Exercise goal
What you return must match the entries exactly, except that the pictures are gone.

Stored data entries:

******************************

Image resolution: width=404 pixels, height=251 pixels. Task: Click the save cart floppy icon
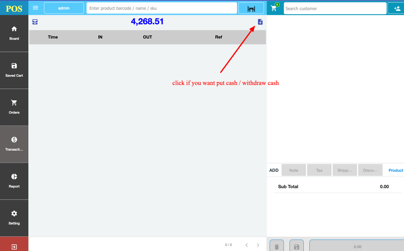[x=296, y=246]
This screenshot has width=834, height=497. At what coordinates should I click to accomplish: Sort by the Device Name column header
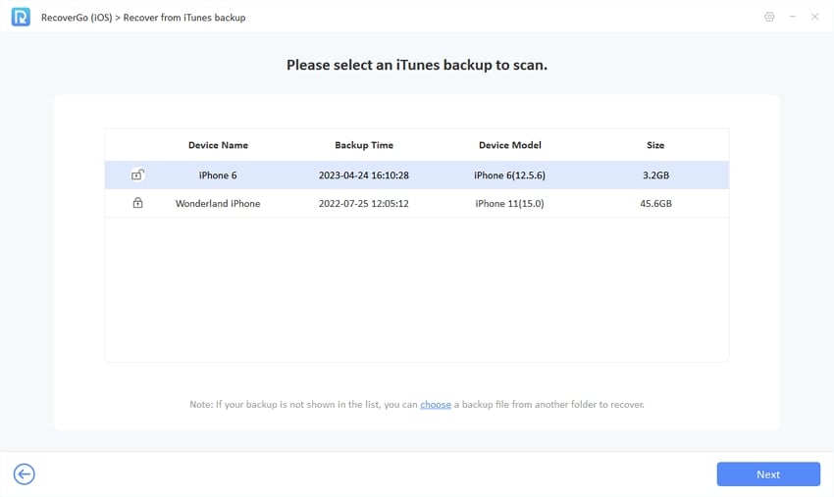pyautogui.click(x=218, y=145)
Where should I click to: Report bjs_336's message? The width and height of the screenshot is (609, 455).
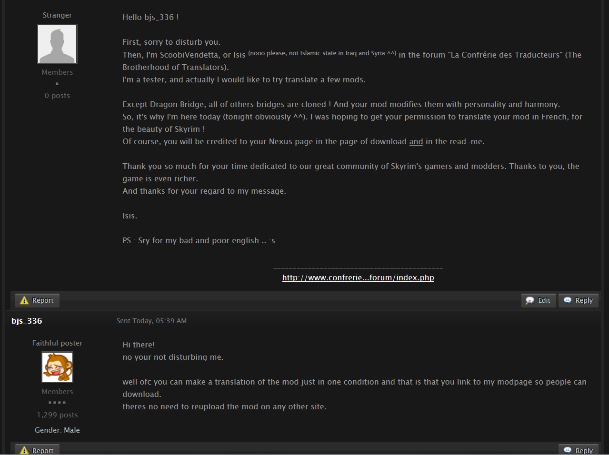point(37,450)
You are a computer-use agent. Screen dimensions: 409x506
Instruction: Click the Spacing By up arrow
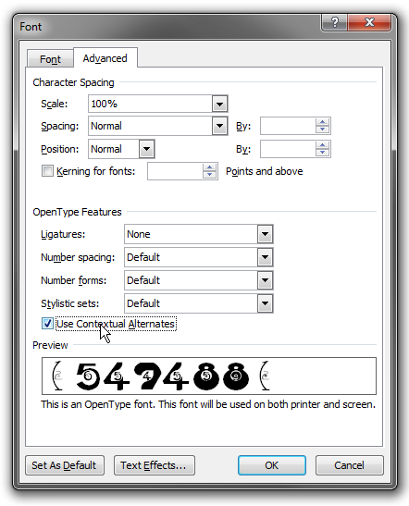(322, 122)
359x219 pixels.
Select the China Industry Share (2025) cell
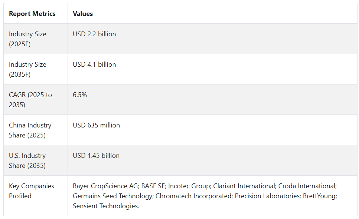36,130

******************************

Written solution
Image resolution: width=404 pixels, height=251 pixels. Task: Click the save cart floppy icon
[x=296, y=246]
This screenshot has width=834, height=497. At what coordinates should I click to accomplish: Sort by the Device Name column header
pyautogui.click(x=218, y=145)
Where should I click to: Report bjs_336's message? The width and height of the screenshot is (609, 455).
point(37,450)
You are a computer-use agent. Screen dimensions: 409x506
Instruction: Click the Spacing By up arrow
(322, 122)
359x219 pixels.
Select the China Industry Share (2025) cell
36,130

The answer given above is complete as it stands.